- Tasks for this exercise
A. Repeat the Azure App Service autoscaling passage word for word, everything from "Examine autoscale factors" down to "a long-term growth.".
B. Go on with the Azure App Service autoscaling passage from the point where it stops.

- Quoted text
** START **

Scale Apps in Azure App Service

Examine autoscale factors

Autoscaling is a cloud system or process that adjusts available resources based on the current demand. Autoscaling performs scaling in and out, as opposed to scaling up and down. Autoscaling responds to changes in the environment by adding or removing web servers and balancing the load between them. Autoscaling doesn’t have any effect on the CPU power, memory, or storage capacity of the web servers powering the app, it only changes the number of web servers. Autoscaling makes its decisions based on rules that you define. A rule specifies the threshold for a metric, and triggers an autoscale event when this threshold is crossed. Autoscaling can also deallocate resources when the workload has diminished. Can not autoscale resource heavy tasks, and shouldn’t be a long term solution if there is a long-term growth.

** END **

- Data records
** START **

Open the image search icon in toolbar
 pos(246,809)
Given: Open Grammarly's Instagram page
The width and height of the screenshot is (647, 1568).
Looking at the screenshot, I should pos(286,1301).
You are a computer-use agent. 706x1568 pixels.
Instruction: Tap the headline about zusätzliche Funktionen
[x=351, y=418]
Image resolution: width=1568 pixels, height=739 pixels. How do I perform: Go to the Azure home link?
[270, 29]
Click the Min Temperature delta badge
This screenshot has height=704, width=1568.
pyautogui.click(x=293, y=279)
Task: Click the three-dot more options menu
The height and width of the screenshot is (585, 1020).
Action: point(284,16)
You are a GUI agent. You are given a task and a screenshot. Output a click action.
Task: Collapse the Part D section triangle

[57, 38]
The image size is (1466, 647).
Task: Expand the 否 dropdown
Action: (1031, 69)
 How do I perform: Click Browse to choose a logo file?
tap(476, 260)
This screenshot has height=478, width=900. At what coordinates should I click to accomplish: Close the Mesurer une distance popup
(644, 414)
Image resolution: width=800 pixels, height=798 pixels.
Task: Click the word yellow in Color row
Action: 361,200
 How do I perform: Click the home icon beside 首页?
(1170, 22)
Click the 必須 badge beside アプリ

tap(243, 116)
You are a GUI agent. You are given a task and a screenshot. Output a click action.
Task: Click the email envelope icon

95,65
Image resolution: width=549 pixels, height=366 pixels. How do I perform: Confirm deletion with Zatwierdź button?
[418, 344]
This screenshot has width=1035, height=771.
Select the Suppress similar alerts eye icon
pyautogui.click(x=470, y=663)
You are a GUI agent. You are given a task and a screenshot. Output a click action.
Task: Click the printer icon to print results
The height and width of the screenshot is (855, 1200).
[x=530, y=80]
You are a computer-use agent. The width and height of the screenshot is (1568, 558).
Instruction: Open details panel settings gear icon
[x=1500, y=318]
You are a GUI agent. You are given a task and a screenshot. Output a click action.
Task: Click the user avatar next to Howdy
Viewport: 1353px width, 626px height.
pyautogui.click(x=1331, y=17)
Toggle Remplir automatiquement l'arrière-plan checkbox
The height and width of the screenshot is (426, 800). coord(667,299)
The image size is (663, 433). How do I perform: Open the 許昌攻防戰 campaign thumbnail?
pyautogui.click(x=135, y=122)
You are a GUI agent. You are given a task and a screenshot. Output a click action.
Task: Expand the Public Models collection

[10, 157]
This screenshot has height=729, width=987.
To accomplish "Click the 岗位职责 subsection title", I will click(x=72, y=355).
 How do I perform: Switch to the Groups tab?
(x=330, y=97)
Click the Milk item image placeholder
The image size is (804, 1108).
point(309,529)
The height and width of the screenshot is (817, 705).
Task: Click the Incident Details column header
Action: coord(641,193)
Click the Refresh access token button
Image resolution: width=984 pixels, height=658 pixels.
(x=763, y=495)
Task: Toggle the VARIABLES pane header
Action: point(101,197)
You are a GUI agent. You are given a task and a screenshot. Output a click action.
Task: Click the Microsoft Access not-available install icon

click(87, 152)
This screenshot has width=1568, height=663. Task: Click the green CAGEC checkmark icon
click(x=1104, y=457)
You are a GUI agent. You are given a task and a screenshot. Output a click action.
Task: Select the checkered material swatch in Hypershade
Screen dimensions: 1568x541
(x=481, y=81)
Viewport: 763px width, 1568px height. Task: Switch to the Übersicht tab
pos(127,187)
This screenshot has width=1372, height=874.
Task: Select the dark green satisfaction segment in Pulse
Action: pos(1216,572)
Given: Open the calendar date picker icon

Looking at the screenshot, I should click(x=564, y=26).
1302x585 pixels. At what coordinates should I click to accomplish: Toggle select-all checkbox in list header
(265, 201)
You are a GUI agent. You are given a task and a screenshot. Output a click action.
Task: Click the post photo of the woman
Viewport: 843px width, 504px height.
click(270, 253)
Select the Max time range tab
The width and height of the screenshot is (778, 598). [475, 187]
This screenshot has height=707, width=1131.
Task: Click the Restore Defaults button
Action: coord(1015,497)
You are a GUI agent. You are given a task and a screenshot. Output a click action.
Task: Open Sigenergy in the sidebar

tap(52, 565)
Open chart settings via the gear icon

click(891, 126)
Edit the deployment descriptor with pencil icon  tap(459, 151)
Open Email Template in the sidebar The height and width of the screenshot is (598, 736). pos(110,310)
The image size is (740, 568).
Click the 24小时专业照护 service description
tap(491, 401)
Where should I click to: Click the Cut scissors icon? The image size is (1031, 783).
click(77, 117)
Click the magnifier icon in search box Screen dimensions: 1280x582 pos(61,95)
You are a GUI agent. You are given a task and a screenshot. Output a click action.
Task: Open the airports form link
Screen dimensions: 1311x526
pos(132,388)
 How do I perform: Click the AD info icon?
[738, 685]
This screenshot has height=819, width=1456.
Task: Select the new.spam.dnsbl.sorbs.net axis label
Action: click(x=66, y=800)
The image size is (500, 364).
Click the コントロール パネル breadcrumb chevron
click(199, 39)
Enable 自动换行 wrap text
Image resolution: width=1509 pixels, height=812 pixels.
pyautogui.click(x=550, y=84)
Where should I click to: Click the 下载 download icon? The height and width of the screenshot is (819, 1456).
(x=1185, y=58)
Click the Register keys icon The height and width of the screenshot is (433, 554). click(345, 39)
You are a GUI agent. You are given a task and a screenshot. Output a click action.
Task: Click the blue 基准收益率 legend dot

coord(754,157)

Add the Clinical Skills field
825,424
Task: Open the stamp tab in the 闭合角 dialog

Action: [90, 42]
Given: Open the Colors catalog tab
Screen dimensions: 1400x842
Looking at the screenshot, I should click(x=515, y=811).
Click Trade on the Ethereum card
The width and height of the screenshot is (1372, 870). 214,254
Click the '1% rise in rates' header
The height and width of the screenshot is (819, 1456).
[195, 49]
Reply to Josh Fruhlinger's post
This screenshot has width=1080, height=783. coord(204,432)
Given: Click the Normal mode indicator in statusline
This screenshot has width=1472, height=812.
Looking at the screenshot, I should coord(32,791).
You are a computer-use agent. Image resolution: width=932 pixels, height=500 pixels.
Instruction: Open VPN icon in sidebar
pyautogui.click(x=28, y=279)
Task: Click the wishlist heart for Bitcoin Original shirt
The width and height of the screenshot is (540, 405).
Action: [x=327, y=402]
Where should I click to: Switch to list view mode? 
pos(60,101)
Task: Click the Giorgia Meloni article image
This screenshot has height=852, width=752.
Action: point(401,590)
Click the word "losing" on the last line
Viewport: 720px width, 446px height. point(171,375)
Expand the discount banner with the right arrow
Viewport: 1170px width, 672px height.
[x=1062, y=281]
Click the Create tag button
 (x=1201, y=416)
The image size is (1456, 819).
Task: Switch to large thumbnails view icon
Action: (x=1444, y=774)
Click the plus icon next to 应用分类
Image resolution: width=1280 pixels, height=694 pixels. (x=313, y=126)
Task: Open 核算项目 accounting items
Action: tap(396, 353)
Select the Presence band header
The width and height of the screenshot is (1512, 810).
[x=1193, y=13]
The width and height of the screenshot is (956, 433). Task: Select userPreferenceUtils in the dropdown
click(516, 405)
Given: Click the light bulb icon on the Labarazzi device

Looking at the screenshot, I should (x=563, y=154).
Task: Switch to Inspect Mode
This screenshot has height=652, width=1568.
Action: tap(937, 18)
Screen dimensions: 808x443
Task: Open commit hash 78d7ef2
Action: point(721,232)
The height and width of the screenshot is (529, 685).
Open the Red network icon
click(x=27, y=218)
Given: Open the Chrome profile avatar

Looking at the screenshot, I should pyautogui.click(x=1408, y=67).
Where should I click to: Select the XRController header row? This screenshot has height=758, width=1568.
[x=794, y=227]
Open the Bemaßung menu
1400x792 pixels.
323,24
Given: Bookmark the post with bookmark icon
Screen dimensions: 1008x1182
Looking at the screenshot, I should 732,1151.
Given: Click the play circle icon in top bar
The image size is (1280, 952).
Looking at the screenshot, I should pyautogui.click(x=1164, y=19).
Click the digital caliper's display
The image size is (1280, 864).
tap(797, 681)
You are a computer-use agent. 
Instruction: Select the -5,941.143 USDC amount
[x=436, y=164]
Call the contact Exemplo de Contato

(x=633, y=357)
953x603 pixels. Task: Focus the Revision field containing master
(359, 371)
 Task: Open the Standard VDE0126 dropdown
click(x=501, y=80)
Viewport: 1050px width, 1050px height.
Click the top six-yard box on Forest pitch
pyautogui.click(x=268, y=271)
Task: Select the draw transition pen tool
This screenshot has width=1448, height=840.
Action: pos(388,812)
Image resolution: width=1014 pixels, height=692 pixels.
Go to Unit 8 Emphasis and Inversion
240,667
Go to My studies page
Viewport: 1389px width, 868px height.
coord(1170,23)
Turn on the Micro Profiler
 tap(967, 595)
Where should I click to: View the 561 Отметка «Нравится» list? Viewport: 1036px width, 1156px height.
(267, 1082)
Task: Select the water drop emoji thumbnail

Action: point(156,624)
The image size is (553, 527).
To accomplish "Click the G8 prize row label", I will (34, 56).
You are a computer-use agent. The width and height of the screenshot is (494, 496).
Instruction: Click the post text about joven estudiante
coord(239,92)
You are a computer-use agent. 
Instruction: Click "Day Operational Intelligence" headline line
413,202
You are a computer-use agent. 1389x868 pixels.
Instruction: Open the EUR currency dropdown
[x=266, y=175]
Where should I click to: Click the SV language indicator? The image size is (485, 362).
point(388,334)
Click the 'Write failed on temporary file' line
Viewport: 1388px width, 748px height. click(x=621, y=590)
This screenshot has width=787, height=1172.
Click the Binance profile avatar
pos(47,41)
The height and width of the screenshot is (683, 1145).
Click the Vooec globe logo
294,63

** END **

- Expected results
A.
Examine autoscale factors

Autoscaling is a cloud system or process that adjusts available resources based on the current demand. Autoscaling performs scaling in and out, as opposed to scaling up and down. Autoscaling responds to changes in the environment by adding or removing web servers and balancing the load between them. Autoscaling doesn’t have any effect on the CPU power, memory, or storage capacity of the web servers powering the app, it only changes the number of web servers. Autoscaling makes its decisions based on rules that you define. A rule specifies the threshold for a metric, and triggers an autoscale event when this threshold is crossed. Autoscaling can also deallocate resources when the workload has diminished. Can not autoscale resource heavy tasks, and shouldn’t be a long term solution if there is a long-term growth.

B.
Identify autoscale factors

Autoscaling and the App Service Plan

Autoscaling is a feature of the App Service Plan used by the web app. When the web app scales out, Azure starts new instances of the hardware defined by the App Service Plan to the app. To prevent runaway autoscaling, an App Service Plan has an instance limit. Plans in more expensive pricing tiers have a higher limit. Autoscaling cannot create more instances than this limit.

Autoscale conditions

You indicate how to autoscale by creating autoscale conditions. Azure provides two options for autoscaling:

  • Scale based on a metric, such as the length of the disk queue, or the number of HTTP requests awaiting processing.
  • Scale to a specific instance count according to a schedule. For example, you can arrange to scale out at a particular time of day, or on a specific date or day of the week. You also specify an end date, and the system will scale back in at this time.

Metrics for autoscale rules

CPU Percentage, Memory Percentage, Disk Queue Length, Http Queue Length, Data In, Data Out - You can also scale based on metrics for other Azure services. For example, if the web app processes requests received from a Service Bus Queue, you might want to spin up additional instances of a web app if the number of items held in an Azure Service Bus Queue exceeds a critical length.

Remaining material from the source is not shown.